Evo

EVO ARCHIVE

How subterfuge and guile saved the day on a photoshoot at the former home of the French Grand Prix

- by HENRY CATCHPOLE

That time Henry Catchpole and Matt Howell sneaked onto the Montlhéry circuit in France in a not exactly inconspicu­ous Morgan Aero Supersport­s, and somehow got away with it

ISSUE 145 OF EVO (JULY 2010) WAS dominated by the Mclaren F1, celebratin­g 20 years of the famous three-seater. But this meant a feature celebratin­g a record-breaking three-wheeler flew a little under the radar. However, driving a Morgan Aero Supersport­s to Montlhéry remains one of my most memorable road trips. Largely because it was very nearly a complete waste of time.

The old circuit lies to the south of Paris and I remember it being a lovely sunny summer’s drive down from Calais. Photograph­er Matt Howell and I decided that we would avoid the autoroutes and stick to the D and N classifica­tions, blasting along the mostly straight roads with the side-exit exhausts growling away. We got lost because we were using a map. We also spent some time in a Carrefour car park trying to disassembl­e and pack away the two removable roof sections.

All of which meant that it was early evening when we arrived at L’autodrome de Linasmontl­héry. Thoughts of making the most of the lovely ‘golden hour’ light died with the abruptness of a race engine, however, when we saw the entrance. It was clearly not like those other historic French circuits Reims and Le Mans, which you can freely wander around large portions of. This had a tall fence with some aggressive barbed wire, while the entrance was barred by a red and white pole and a guard with a military flavour. Turns out the place had been France’s equivalent of Millbrook (with which it actually merged in 2020) for the last 50 years and was used for manufactur­er and military testing. Guests were about as welcome as a dog in a cattery.

Merde was, I think, the mot juste, and my French didn’t extend much beyond that. Still, I rolled up my GCSE linguistic sleeves and strolled over to the youngish chap wearing khaki. It wasn’t the most flowing of conversati­ons, but I let him make the running and made sure to smile and nod in what I thought were the right places. As such, I didn’t tell a lie, I perhaps just failed to furnish him with the truth…

You see, he thought that the splendidly curvaceous car we had arrived in was part of some filming that was already taking place on the circuit that evening. So he let us in. Matt and I expected to hear a shout from behind us as we drove in, but none came. We had no idea how long we’d have before we were discovered, but we tried to steer clear of any CCTV and make the most of the opportunit­y.

‘I’d barely heard of the place before we went there,’ recalls Matt, ‘but I remember being blown away by the scale of it. It was magnificen­t and rather monumental.’
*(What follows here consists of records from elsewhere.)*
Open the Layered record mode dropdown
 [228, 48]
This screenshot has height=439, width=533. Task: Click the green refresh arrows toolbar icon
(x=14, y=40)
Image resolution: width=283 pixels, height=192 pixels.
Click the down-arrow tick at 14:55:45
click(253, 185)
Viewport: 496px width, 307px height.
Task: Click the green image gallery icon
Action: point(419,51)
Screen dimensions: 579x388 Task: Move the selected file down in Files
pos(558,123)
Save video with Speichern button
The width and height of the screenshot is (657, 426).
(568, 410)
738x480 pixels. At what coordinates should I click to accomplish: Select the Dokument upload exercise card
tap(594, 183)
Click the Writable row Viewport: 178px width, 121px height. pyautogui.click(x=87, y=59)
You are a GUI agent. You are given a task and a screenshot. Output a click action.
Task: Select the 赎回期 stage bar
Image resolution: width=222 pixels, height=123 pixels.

It’s an 8-mile circuit in total, but we stuck mostly to the area around the banked oval, where a Morgan three-wheeler had broken speed records in the 1920s (and now famous as the scene of Ken Block’s Gymkhana 3, which was filmed there later in the same year we visited). In an hour Matt managed the incredible feat of shooting enough to fill a nine-page feature. Any other people we saw in the distance we gave a cheery but nonchalant wave to on the principle of looking like we were meant to be there.

Once the photos were in the bag we hid the memory cards in case we were stopped, then took a drive around the rest of the circuit, at which point we stumbled upon the film set that our friendly guard had assumed we were part of. Not daring to stop, we simply breezed right through the middle. You can’t sneak when you’re propelled by a 4.8-litre V8, so we waved at the catering truck, smiled at the stars and nodded to the director before hoping to hell that nobody raised the alarm before we made it back to the exit.

We could see the guard was on the phone as we approached the barrier and thoughts of breakfast in the Bastille vied with calculatio­ns as to what percentage of the car would fit under the striped pole. Then, miraculous­ly, the barrier lifted. About a mile later we began to laugh and I think we chuckled most of the way to Calais.